Furthermore, when plants and factories move overseas, a host of other new jobs are directly created, many of them available to Americans. Perhaps it’s a U.S. shipping company that’s hired to bring all those goods back to the U.S. (so not only do they staff up, but perhaps new ships will be built, and new containers, and all the other things that go on ships like ropes and radars and a host of other items). The foreign manufacturer may need translators to facilitate their interaction with U.S. markets, or consultants in the U.S. to help them negotiate the regulatory environment here. The U.S. based parent company might send Americans to oversee the construction of the new manufacturing plant, and may permanently assign Americans to work in quality control at those plants. This is just scratching the surface of all the new opportunities that present themselves when a manufacturer moves overseas.

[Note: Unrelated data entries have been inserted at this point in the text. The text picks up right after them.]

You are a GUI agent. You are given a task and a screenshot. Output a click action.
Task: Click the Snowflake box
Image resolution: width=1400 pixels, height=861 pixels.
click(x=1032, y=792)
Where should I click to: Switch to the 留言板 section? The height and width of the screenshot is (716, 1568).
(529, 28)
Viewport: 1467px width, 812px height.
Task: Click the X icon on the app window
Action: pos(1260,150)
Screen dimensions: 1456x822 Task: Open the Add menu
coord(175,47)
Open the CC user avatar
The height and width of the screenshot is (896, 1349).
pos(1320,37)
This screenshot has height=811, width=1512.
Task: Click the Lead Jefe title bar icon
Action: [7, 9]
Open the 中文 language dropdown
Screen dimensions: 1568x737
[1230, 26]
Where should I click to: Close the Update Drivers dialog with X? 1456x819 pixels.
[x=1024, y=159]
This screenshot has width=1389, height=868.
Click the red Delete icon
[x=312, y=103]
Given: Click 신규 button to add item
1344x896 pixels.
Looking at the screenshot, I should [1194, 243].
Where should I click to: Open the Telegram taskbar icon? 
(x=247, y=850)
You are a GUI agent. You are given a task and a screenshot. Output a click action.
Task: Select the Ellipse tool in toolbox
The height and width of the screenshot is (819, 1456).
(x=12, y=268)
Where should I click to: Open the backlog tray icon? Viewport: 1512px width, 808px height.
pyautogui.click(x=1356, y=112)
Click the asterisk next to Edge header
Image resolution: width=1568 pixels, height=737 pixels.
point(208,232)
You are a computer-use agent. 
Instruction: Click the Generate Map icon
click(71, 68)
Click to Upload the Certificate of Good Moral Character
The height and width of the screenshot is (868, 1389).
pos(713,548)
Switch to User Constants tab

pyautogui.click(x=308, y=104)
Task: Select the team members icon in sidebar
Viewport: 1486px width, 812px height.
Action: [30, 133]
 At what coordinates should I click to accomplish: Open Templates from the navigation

Jim states that he’s not an economist, and he is certainly right. Economists know that when goods and services become cheaper here in the U.S. we all prosper, in spite of the immediate pain of job losses. Jim complains about the millions of American jobs lost in the last decade or two, but how many new jobs were created during that same time from all the money we saved on clothing, clocks, skillets, coffee pots, etc., and subsequently spent on something else? How many of those new jobs were higher-paying, higher-skilled jobs than the manufacturing jobs that were lost? He doesn’t say, and that’s typical of folks who only want to focus on the negatives. But economists know this process as “creative destruction” and they know that it leads to a more efficient allocation of scarce resources, and when that happens, we are all more prosperous.

In today’s global economy, this “creative destruction” is taking place at a faster rate than ever before, and so it’s easy to focus on the “destruction” part of it. But instead of licking our wounds and complaining about all the disappearing jobs, we need to get busy and go find the opportunities that are being created all around us. And hopefully, Jim will leave some of his “common sense” behind and consult an economist before he next weighs in on global economics.